Treatment approach differs between TCM and WM. TCM treatment is based on syndrome differentiation in which individual signs and symptoms are evaluated and treated together holistically instead of the solitary symptom approach of WM. With pneumonia, TCM considers sputum an essential sign as part of the overall syndrome. Therefore, TCM clinicians focus on the presence of sputum by observation of signs or airway suctioning. Treatment is rendered based on the quantity, quality, and color of sputum. WM clinicians, on the other hand, view these finer points of sputum as less important, and assess and treat based simply on whether or not sputum is present. Indeed in our study, description of sputum was lacking in most of the cases in WM hospitals. TCM hospitals showed an advantage in relieving rales. This may be because more external therapy, such as herbal medicine application and cupping, was used in TCM hospitals.

The disappearance of rales may be associated with pathogen and previous medical history. Some pathogen induced pneumonia such as M pneumoniae pneumonia need more time to absorb inflammation, so rales usually lasted longer than the others. Children with recurrent respiratory disease were more susceptible to illness. Once they got pneumonia, they need more time to recovery than health children. Thus, we should pay more attention to such children and prevent them from pneumonia.

Another difference between TCM and WM hospitals in terms of treatment approach is aetiology diagnosis. As mentioned, TCM practitioners render treatment based on syndrome differentiation. As such, we suspect pathogen testing plays a less important role in guiding treatment than for WM practitioners. This may be the reason that in our study, pathogen testing was ordered less frequently in TCM hospitals than in WM hospitals. (National guidelines in China recommend pathogen testing for CAP [1, 10]).

Criteria for evaluating therapeutic effectiveness in childhood pneumonia between TCM and WM hospitals were about the same. But weighting of individual parameters was different. For example, based on guidelines [1, 10], fever normalization is foremost for assessing whether pneumonia is only improved or cured. Improvement of symptoms, such as cough, is used to evaluate the status of disease (cured, clinical improvement, or failed). Clinical cure of disease is based on the disappearance of rales (moist rales) through auscultation.

A limitation of our study is that this was a cross-sectional study. Our data was extracted from medical records at 13 hospitals.

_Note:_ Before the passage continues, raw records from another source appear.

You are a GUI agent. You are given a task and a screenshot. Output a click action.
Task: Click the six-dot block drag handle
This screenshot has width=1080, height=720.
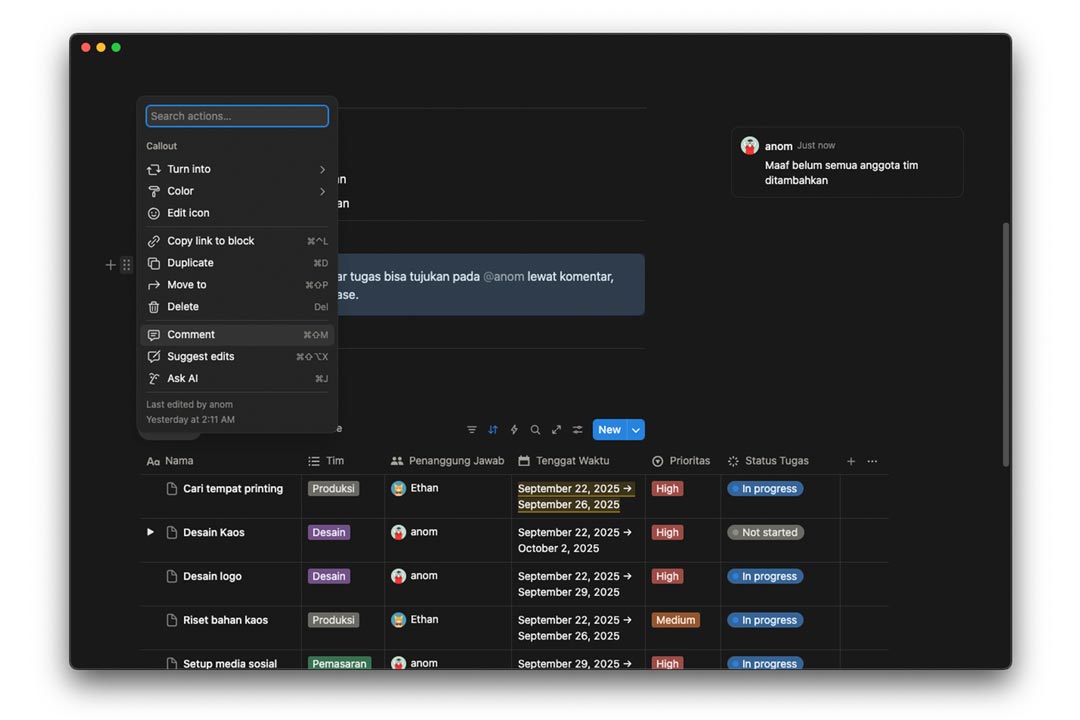(x=126, y=265)
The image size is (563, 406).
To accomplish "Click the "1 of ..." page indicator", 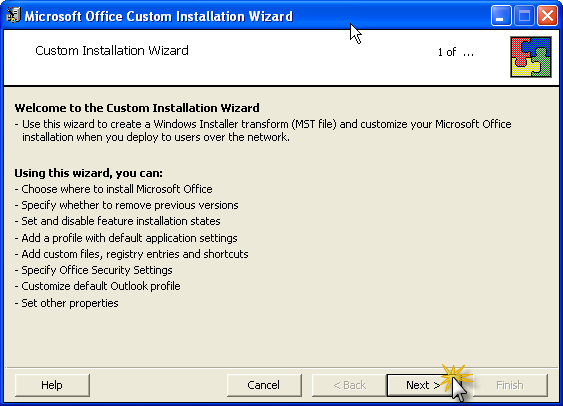I will click(456, 52).
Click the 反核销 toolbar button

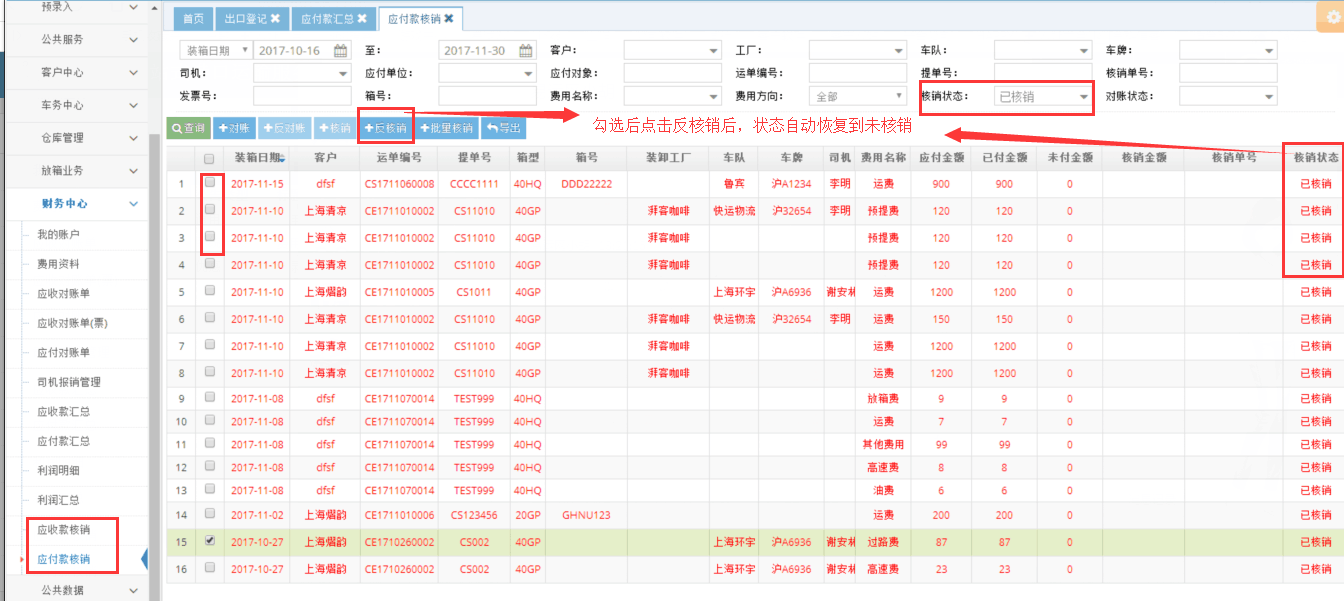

Although we exercised quality control to the best of our ability during the extraction process, still the quality and scope of the study were dependent on these records.

Another limitation is that patients in this study were drawn from eight cities in China. The data are not representative of childhood CAP elsewhere in China, especially non-urban areas where healthcare seeking behavior and delivery practices vary widely from those in metropolitan locales.

Conclusions

Our study presents the clinical characteristics of hospitalized children with pneumonia in eight eastern cities in China. Intravenous use of antibiotics was highly prevalent regardless of causative organism. As expected, intravenous use of herbal injections was more prevalent in TCM hospitals than in WM hospitals. This study finds that the basic characteristics of children with pneumonia admitted to the included TCM and WM hospitals are similar. Universal issues, such as inconsistent application of diagnostic criteria and treatment based on clinical experience instead of current guidelines, exist in both types of hospitals. Awareness of these and other shortcomings and taking necessary measures to overcome will help clinicians in China improve their care practice for children with pneumonia.